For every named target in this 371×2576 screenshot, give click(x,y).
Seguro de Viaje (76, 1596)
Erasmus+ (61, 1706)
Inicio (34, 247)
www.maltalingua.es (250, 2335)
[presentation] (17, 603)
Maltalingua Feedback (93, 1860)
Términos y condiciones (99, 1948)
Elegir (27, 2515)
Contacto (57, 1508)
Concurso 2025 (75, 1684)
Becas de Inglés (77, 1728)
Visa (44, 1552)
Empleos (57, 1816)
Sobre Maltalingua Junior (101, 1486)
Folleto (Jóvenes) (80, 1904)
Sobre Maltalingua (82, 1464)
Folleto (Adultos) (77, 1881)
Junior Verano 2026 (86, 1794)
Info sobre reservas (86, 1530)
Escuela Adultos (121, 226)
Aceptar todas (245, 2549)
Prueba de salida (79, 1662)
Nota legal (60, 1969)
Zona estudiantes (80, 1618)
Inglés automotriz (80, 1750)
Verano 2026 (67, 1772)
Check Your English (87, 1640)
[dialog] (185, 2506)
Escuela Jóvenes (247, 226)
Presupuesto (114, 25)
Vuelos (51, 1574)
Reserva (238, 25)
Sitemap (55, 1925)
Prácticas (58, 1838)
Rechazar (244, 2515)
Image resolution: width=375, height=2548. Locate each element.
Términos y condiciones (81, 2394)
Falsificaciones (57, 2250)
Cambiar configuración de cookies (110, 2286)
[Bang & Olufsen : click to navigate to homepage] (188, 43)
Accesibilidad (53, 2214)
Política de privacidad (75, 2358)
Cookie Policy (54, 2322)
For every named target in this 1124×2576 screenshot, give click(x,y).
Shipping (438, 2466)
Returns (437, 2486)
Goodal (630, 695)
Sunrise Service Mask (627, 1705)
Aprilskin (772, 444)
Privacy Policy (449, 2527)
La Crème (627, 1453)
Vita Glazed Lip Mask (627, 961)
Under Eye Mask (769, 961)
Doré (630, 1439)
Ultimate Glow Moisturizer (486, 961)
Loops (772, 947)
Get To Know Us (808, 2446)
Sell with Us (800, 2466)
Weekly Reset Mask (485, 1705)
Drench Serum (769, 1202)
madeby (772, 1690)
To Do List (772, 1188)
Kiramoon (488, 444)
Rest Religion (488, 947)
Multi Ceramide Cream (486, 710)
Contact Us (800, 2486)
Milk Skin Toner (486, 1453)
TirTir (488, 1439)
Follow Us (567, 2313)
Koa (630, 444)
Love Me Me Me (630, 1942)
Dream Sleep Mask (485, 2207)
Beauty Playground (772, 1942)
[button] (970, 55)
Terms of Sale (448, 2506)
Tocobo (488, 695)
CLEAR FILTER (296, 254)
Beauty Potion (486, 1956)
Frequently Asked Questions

» **Aim of the task**
No line before the one containing "Contact Us (800, 2486)" should be copied; restate that line and all the rest through the end of the data above word for word.

» **Written answer**
Contact Us (800, 2486)
Milk Skin Toner (486, 1453)
TirTir (488, 1439)
Follow Us (567, 2313)
Koa (630, 444)
Love Me Me Me (630, 1942)
Dream Sleep Mask (485, 2207)
Beauty Playground (772, 1942)
[button] (970, 55)
Terms of Sale (448, 2506)
Tocobo (488, 695)
CLEAR FILTER (296, 254)
Beauty Potion (486, 1956)
Frequently Asked Questions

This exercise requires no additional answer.